February 25, 2020
NASHVILLE, Tenn. (Feb. 20, 2020) – Corps employees got a taste of Nashville’s black history today during a tour and lunch at Woolworth’s on Fifth Avenue.
Sixty years ago on Feb. 13, African American students from area colleges began a series of sit-ins at public lunch counters in Nashville to fight for the right to sit at the same tables as white students.
“The civil rights room and the walk to Woolworth’s really enlightened me on the significant events that affected Nashville and the power of people when we come together for common good,” said Calandra Wilson, Equal Employment Opportunity specialist and Special Emphasis Programs manager.
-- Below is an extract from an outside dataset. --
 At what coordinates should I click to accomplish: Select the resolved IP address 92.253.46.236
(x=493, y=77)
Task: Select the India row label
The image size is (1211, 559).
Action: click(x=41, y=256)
Wilson and the group of Nashville District employees walked three blocks from the district headquarters on 8th Avenue to the Nashville Library Civil Rights Room for a tour led by David Ewing, a lawyer and one of the city’s most popular historians and guides.
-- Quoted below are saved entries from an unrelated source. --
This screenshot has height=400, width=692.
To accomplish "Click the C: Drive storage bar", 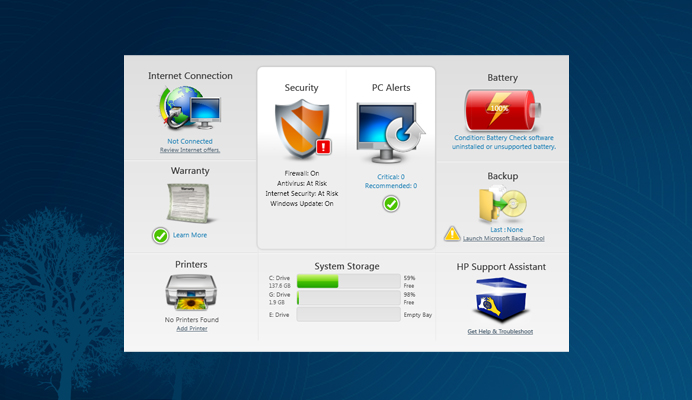I will pyautogui.click(x=348, y=282).
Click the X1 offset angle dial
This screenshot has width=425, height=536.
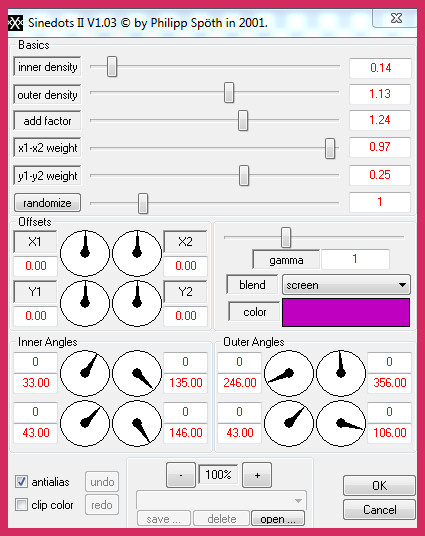pyautogui.click(x=85, y=253)
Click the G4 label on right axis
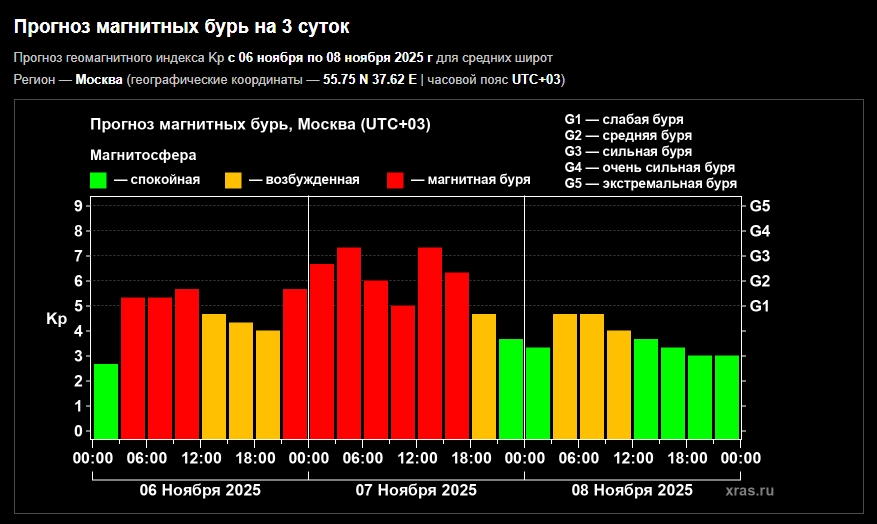Image resolution: width=877 pixels, height=524 pixels. point(759,231)
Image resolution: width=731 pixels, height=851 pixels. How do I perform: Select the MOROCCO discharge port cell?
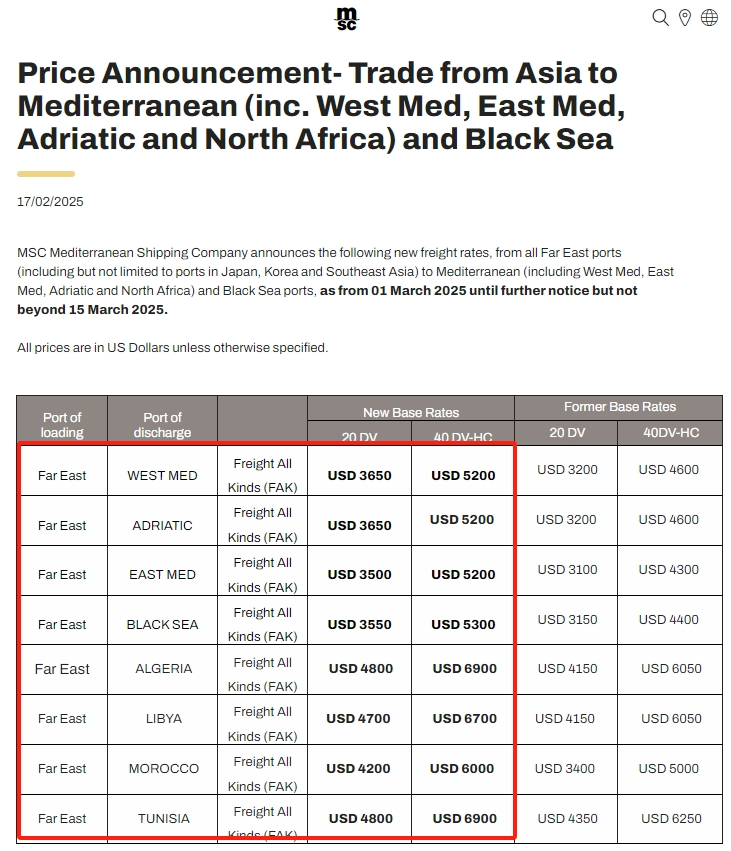162,768
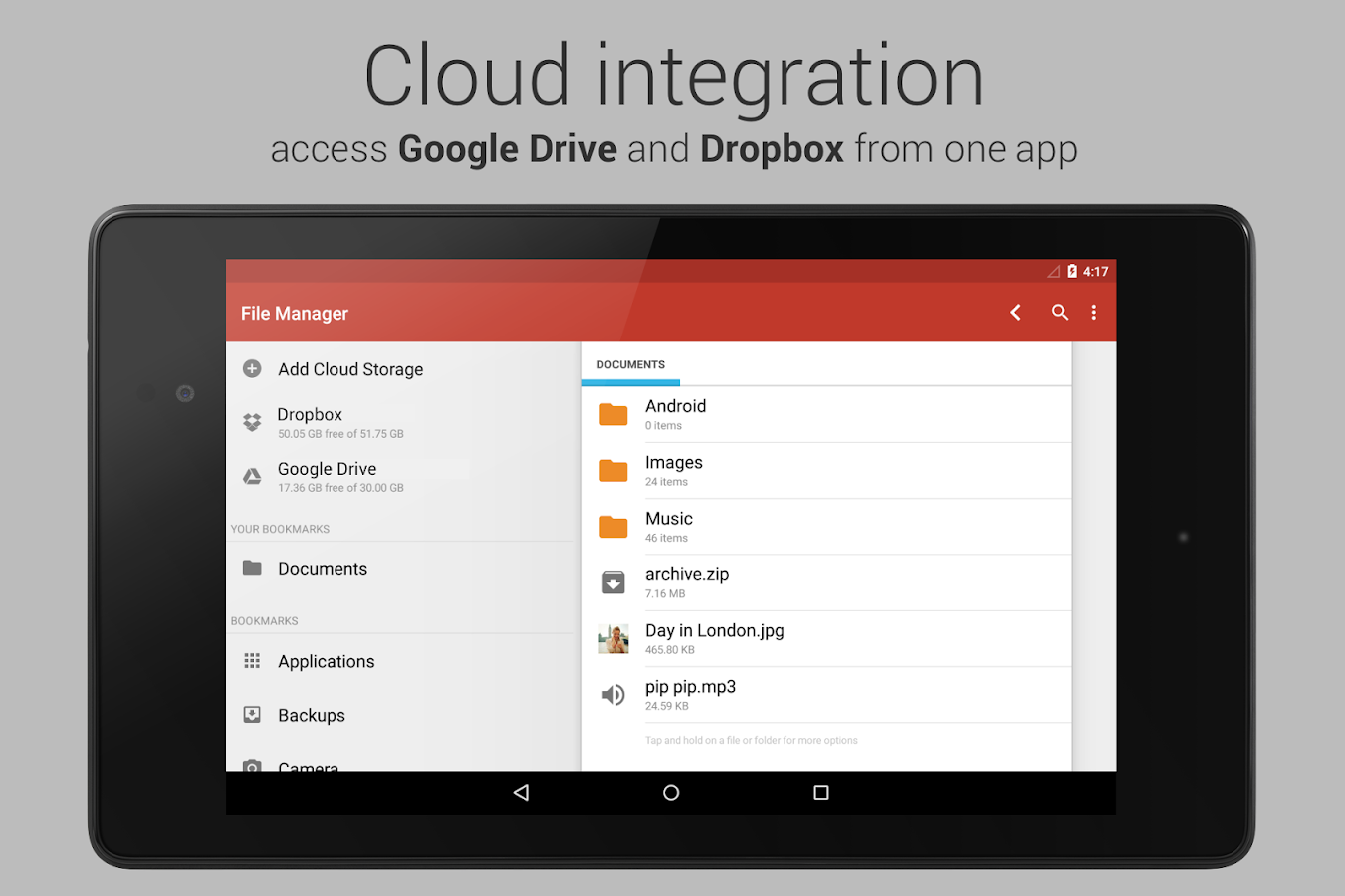The image size is (1345, 896).
Task: Open the Music folder
Action: pyautogui.click(x=826, y=527)
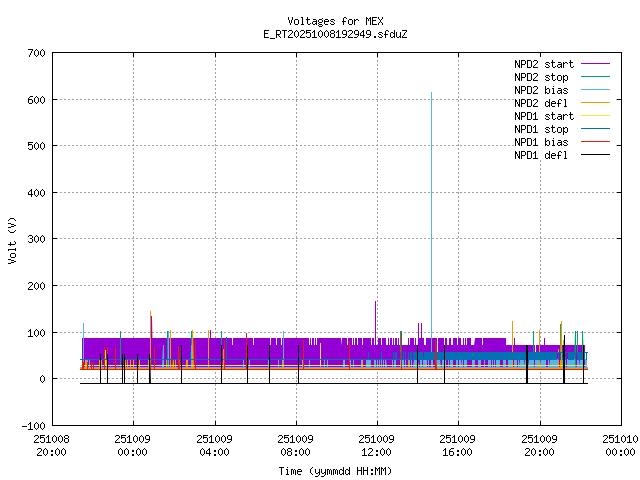Click the 251008 20:00 x-axis tick label
The height and width of the screenshot is (480, 640).
[51, 444]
Inside the civil rights room, he told the group stories about the work of John Lewis and Diane Nash. He explained their roles as prolific leaders around the country, specifically in the Nashville, and encouraged everyone to do a better job of preserving their history so the stories about black history will not be forgotten.
“He’s a fascinating historian and this is some cool information,” said Civil Engineer Jamie Nabakowski. “I’ve heard stories from when I was in high school about the sit-ins but never had the opportunity to hear it quite like this. This is great, just great.”
Ewing also shared insight about how the movement affected areas around Nashville that spurred future changes around downtown, work on the Cumberland River, the First Baptist Church, Capitol Hill and Edge Hill areas.
The living history lesson continued as the group walked a block over to Woolworth’s on Fifth, and on the second floor to one of the several lunch counters in Nashville where African American students staged a series of peaceful protests.
Engineering Technician Emory Perkins, sat in a lunch counter chair that John Lewis sat in on the mezzanine level where a previous counter was located and took photos that he will show his children.
“This was absolutely great,” said Perkins. “It has me wanting to learn more about history, the Woolworth story, and I sat sit in the chairs that John Lewis sat in, and through his sacrifice we have the opportunity to share a meal with friends together.”
Sitting at the lunch counter at Woolworth’s where blacks and whites were segregated gave Corps employees the chance to realize the importance of the movement for equality a half a century ago.
“It’s a perfect experience that goes in conjunction with Black History Month,” said Wilson. “Our goal was to simply learn more about Nashville’s history, encourage participation throughout the district as part of our support and celebration of Black History Month and I think we accomplished that.”
Ewing said that exposing everyone to history through experience rather than simply through text books, enables everyone to better remember what they’ve learned.
“The expectation is that through our conversations, tour of the civil rights room and trip to Woolworth helps to reflect on our own role in making the world a better place,” said Wilson.
Project Manager Connie Flatt said she loved seeing the Woolworth building and was happy to be a part of the tour.
After a tour of Woolworth’s the group ate lunch, spent time asking Ewing questions, and learned about Nashville’s pivotal role in the movement and history.
“I think they have a better understanding that they now are able to sit here as a diverse group of people, to eat and enjoy, because of the courage that people showed,” said Ewing.
Lyndon Owens, supply tech, said he appreciates the sacrifice that Civil Rights leaders made to ensure he has the right to sit in Woolworth.
Wilson said Black History Month is an important opportunity to celebrate diversity within the Corps, and a way to inform all people of the contributions and rich history of African Americans.